Default safety is community college for this student?

People thought I was a bit loopy when I told my sons that their safety was the local community college, but my boys were not idealists with “dream” schools. Yes, my eldest son got into all his college including several Ivies, MIT, Caltech, etc., but we went into it with no expectations.

It is much harder for top students coming from good public or private schools (where everyone knows how amazing they truly are) to have no expectations about getting into top colleges because everyone around them-teachers, parents, friends, GCs- are expecting them to be admitted to X, Y or Z school…but college admissions is a crazy competitive business right now, and unless I’m working with a completely hooked student, I tell my students to have a good list that includes matches and safeties- true matches and safeties (which often shocks people when I tell them things like UCSD/UCD/UCSB are not safeties for an in-state kid).

Nonetheless, it’s hard for these students who’ve never experienced perceived failure to suddenly be met with a “no” in college admissions.

As I pointed out way above, there’s only about 350 Highly or Profoundly gifted seniors graduating every year.

MIT/Cal Tech/IVY/Stanford/Berkeley or whatever you consider the elite pack of colleges take in FAR more US based freshmen than that every year.

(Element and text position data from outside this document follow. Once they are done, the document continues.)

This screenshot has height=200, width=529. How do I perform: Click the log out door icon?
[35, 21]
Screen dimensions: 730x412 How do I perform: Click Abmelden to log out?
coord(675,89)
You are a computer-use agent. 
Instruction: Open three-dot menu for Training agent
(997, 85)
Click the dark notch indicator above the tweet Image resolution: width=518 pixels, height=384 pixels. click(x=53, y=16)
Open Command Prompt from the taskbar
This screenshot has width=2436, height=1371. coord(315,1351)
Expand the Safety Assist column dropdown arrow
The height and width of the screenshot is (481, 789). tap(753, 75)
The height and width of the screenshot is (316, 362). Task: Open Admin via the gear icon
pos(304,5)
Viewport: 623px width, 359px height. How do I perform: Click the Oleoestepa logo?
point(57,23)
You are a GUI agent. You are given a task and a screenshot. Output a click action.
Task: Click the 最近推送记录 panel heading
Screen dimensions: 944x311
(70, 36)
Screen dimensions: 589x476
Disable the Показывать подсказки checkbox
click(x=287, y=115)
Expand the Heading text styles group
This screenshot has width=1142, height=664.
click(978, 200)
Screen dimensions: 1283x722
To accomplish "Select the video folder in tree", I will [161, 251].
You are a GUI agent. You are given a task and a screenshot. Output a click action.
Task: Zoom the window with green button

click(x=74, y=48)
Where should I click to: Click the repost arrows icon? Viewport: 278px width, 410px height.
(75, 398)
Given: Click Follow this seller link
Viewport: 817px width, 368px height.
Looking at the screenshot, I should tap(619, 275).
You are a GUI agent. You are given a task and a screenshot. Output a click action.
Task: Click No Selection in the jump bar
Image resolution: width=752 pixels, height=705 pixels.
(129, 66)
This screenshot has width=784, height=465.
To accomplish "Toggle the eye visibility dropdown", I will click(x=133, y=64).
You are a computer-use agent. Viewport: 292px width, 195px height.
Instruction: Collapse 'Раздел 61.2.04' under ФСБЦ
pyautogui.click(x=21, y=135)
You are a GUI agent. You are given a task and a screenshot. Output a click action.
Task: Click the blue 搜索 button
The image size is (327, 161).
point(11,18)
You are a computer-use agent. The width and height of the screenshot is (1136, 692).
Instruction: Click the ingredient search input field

You don’t have to be a genius to go to one of those schools. And not all genius kids go to one of those schools. Some chase merit at other schools, or don’t go to college at all for various reasons.

After all the difficulty in getting appropriate support and placement for my kid, we were all about fit in college, not brand name.

That’s my motto, as well, @intparent.

Another unpleasant first encounter for some high school students is finding that college selection is the first time that their choices are significantly cost constrained.

@VickiSoCal , What are your criteria for hg/pg and how did you get 350?

3 deviations above the mean is 99.74% or 145 in iq test. Applying that to yearly high school graduates of 3.5m, you get 9100. Usually a lot more due to the test usually normed with years old data. That’s at least HG level regardless of standard.

HG or IQ >160 is about 0.01 % of population.